Task material: Begin
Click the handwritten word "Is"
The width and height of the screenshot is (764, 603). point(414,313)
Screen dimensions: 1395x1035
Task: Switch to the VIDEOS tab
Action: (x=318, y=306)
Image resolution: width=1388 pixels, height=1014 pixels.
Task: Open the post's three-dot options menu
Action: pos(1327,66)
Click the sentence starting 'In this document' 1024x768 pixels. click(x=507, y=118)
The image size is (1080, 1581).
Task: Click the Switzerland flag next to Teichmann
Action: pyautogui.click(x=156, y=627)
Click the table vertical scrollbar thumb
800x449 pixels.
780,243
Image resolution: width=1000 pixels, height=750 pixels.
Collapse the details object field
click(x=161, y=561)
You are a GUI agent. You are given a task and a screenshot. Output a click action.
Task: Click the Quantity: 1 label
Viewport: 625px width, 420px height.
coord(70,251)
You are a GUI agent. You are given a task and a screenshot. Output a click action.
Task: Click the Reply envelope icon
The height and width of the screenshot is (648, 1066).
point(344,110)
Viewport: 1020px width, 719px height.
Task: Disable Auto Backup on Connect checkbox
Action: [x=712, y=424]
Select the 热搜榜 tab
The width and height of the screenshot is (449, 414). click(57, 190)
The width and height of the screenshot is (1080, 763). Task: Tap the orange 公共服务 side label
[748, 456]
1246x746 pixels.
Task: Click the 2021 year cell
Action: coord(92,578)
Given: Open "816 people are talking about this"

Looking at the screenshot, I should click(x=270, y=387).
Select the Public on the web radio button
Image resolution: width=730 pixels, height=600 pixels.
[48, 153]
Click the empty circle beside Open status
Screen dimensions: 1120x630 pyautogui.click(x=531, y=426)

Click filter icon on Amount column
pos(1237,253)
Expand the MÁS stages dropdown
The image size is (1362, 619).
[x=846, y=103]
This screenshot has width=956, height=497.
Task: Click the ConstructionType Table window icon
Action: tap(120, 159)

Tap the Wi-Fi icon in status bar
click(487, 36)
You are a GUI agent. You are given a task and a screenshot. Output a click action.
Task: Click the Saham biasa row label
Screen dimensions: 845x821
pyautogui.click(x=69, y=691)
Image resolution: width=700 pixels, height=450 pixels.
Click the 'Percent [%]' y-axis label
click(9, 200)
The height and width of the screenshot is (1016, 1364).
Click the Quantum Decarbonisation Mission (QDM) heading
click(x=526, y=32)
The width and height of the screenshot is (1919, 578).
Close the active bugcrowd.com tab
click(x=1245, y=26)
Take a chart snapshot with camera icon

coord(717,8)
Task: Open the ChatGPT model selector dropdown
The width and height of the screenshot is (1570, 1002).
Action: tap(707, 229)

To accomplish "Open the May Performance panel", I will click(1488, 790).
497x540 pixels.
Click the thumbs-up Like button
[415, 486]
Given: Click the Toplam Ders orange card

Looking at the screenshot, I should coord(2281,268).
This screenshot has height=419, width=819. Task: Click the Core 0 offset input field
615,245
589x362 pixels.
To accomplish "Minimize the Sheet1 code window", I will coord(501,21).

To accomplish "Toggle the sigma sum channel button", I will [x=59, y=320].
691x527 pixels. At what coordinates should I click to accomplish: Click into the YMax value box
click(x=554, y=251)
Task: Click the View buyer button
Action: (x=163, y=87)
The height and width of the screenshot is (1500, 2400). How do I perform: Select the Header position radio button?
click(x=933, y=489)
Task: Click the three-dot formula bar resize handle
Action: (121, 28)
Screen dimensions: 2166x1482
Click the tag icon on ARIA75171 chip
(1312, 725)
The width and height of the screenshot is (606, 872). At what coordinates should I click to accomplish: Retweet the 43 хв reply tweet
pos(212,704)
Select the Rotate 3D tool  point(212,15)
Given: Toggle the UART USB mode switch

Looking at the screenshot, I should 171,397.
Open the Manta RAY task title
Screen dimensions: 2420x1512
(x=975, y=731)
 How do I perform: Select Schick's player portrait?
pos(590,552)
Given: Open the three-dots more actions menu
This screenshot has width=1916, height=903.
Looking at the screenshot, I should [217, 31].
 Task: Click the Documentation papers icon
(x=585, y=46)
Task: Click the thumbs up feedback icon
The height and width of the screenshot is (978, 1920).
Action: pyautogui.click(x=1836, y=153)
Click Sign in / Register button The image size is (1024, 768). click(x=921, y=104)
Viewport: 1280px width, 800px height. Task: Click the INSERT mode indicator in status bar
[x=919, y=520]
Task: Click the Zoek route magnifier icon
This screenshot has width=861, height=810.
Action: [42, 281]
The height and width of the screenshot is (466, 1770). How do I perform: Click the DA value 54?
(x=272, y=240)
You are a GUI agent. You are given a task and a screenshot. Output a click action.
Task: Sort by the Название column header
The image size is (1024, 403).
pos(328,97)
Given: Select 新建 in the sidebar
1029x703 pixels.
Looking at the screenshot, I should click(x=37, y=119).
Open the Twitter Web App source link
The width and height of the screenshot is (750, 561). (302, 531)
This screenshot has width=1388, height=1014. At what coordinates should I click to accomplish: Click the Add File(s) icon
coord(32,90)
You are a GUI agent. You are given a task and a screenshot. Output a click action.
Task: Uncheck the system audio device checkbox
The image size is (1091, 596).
Task material: End
Return from the data every line that holds "dropdown".

Expand the MÁS stages dropdown
Task: Open the ChatGPT model selector dropdown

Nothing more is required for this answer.